El mortífero coronavirus ha desnudado realidades que se mantenían invisibles, se comentaban en voz baja, ocupaban espacios marginales en los medios. Sin duda, la miseria y la inequidad han sido la revelación más dramática. Adicionalmente, ha puesto en evidencia un sistema público de salud precario, descuartizado, deprimente y hasta peligroso.
Las expresiones de este agujero en la salud cubren un espectro inmenso. Personal sanitario insuficiente, carencia de insumos, capacidades reducidas. Y además ausencia de prevención, desarticulación entre entidades del sector, manchas de corrupción. Y para redondear, mínimas capacidades de investigación y redes internacionales de apoyo. Un sistema en crisis enfrentando una crisis mayor.
El asunto se agrava porque no es tema pasajero ni casual. El sistema es débil porque ha sido debilitado por políticos y administradores. Por ineptitud, por corrupción, por novelería. Y también por posturas ideológicas dogmáticas que apostaban por la privatización total de los servicios, la reducción del estado a una minúscula expresión. La consigna que desgarra Chile ilustra la situación: menos Estado y más mercado… solo mercado para algunos fundamentalistas.
Esta desestructuración del servicio de salud dejó de ser un tema sanitario para mostrar su dimensión política y ética. Entraña una forma de concebir el Estado, los servicios y derechos de ciudadanos, en especial de aquellos marginados al límite de lo imposible.

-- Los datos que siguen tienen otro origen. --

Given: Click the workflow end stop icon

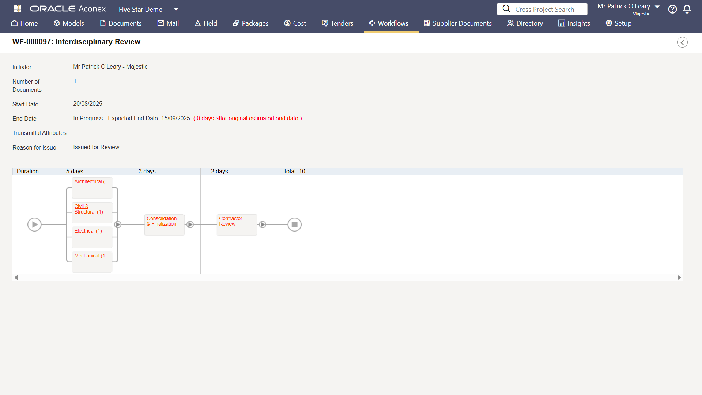Looking at the screenshot, I should coord(294,225).
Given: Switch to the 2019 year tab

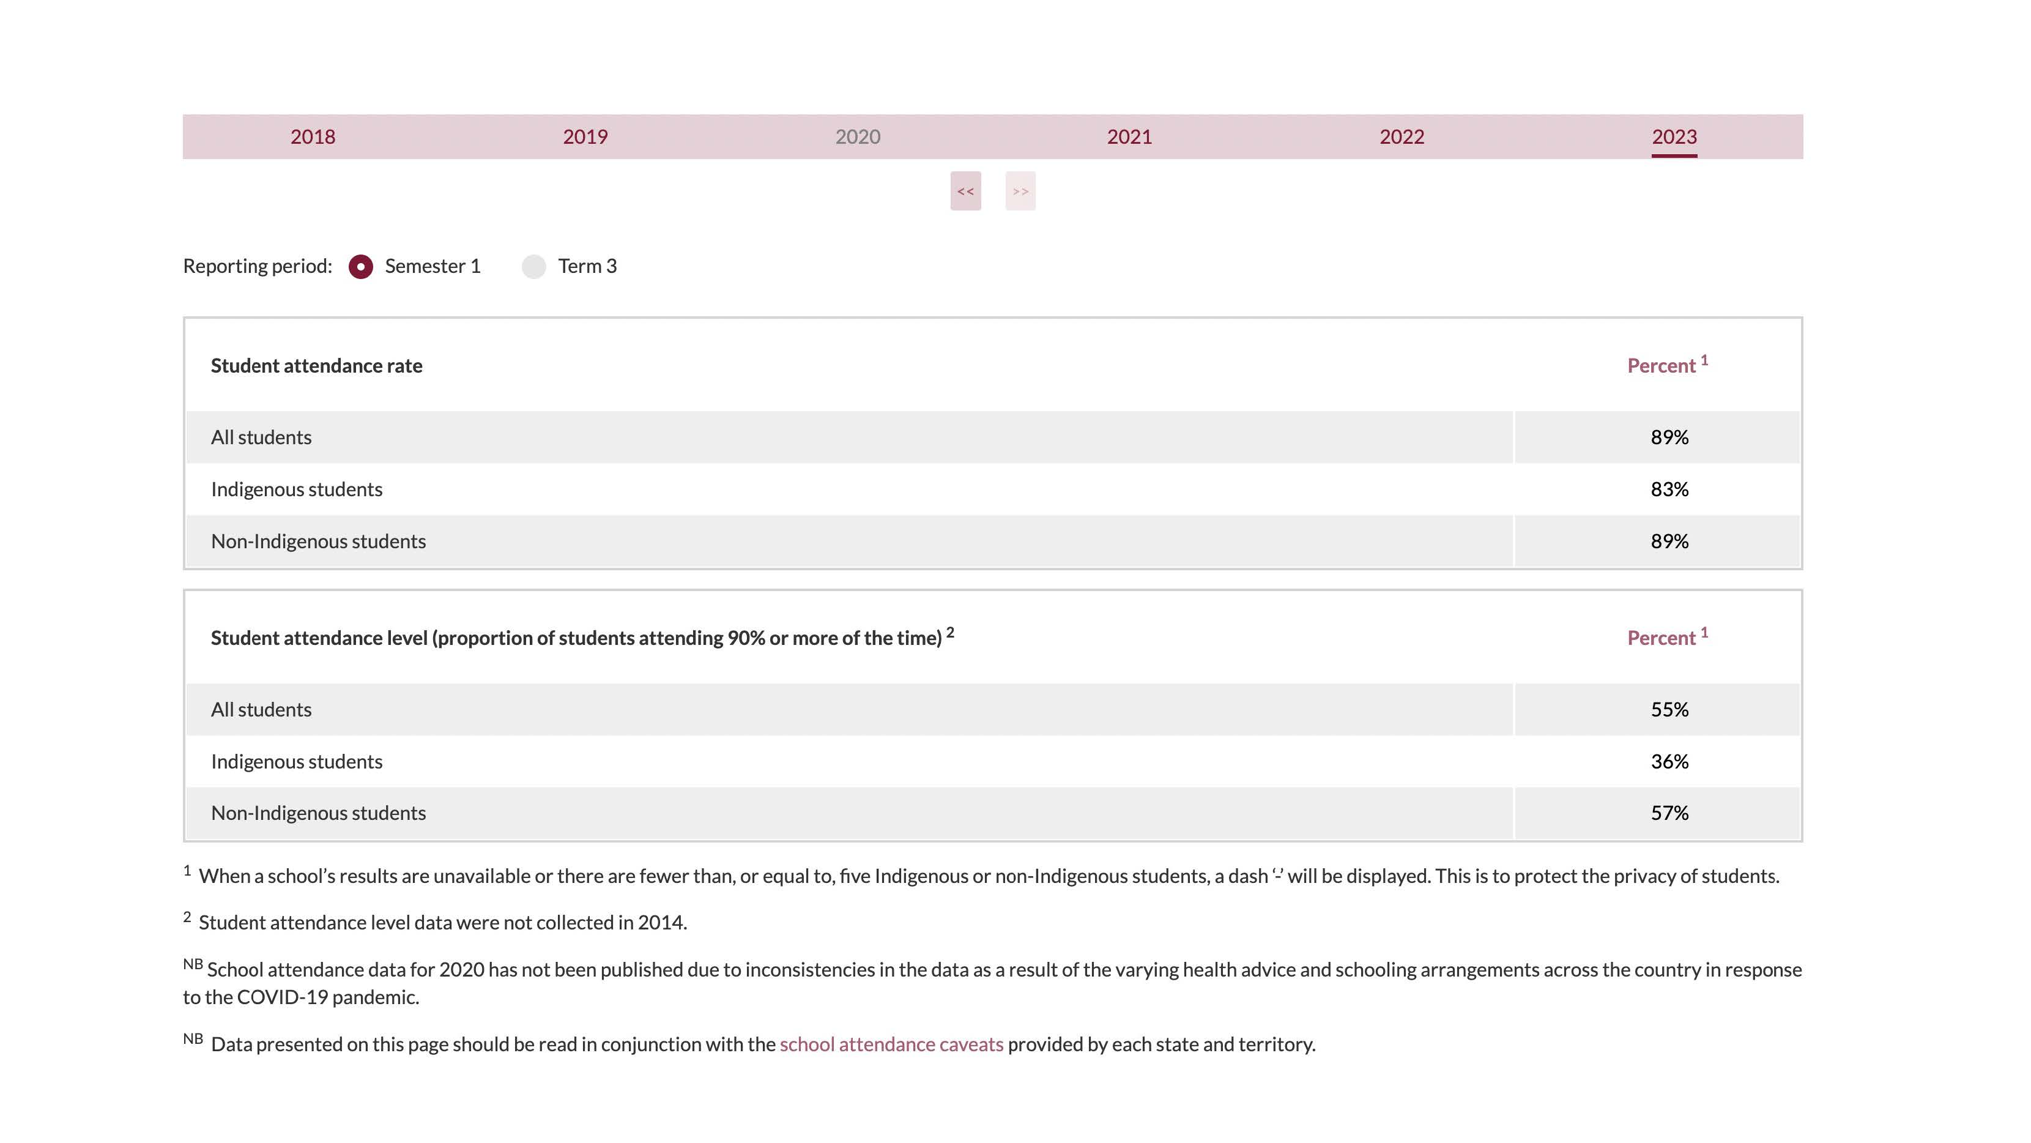Looking at the screenshot, I should pyautogui.click(x=585, y=136).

La peste clama por modelos públicos de salud (y educación) repotenciados, con recursos, sistémicos, con visiones de presente y futuro, transparentes, sostenibles. Sistemas que atraviesen la temporalidad de un gobierno y los apetitos de determinadas argollas. Un retorno pujante del Estado a las áreas sociales. Solo el Estado puede desplegar estrategias para toda una sociedad. Sólo un Estado con servicios robustos puede garantizar nuestros derechos a la vida, a una buena salud, a educación de calidad, a protección permanente.
Pero claro, no se trata de cualquier Estado ni del mismo Estado. No se trata de volver a la centralización total y al ahogamiento social. Se trata de un estado abierto y democrático. Que interlocuta con la sociedad. Que articula esfuerzos privados. Que promueve la participación y rendición de cuentas. Que descentraliza y valora la iniciativa local. Que se alinea con la diversidad y disiente de modelos uniformes y estandarizados. Que entierra el exabrupto del partido y el pensamiento único. Un estado ciudadano parece ser el camino.
La tragedia deja lecciones. No permitamos que se esfumen. Nos impulsa a recuperar lo público, a fortalecer servicios sociales para todos. Nos induce hacia un nuevo Estado con rostro y alma social. Que no se reparte cual botín de corsario… Un estado sensible e incluyente, dialogante, limpio y eficiente.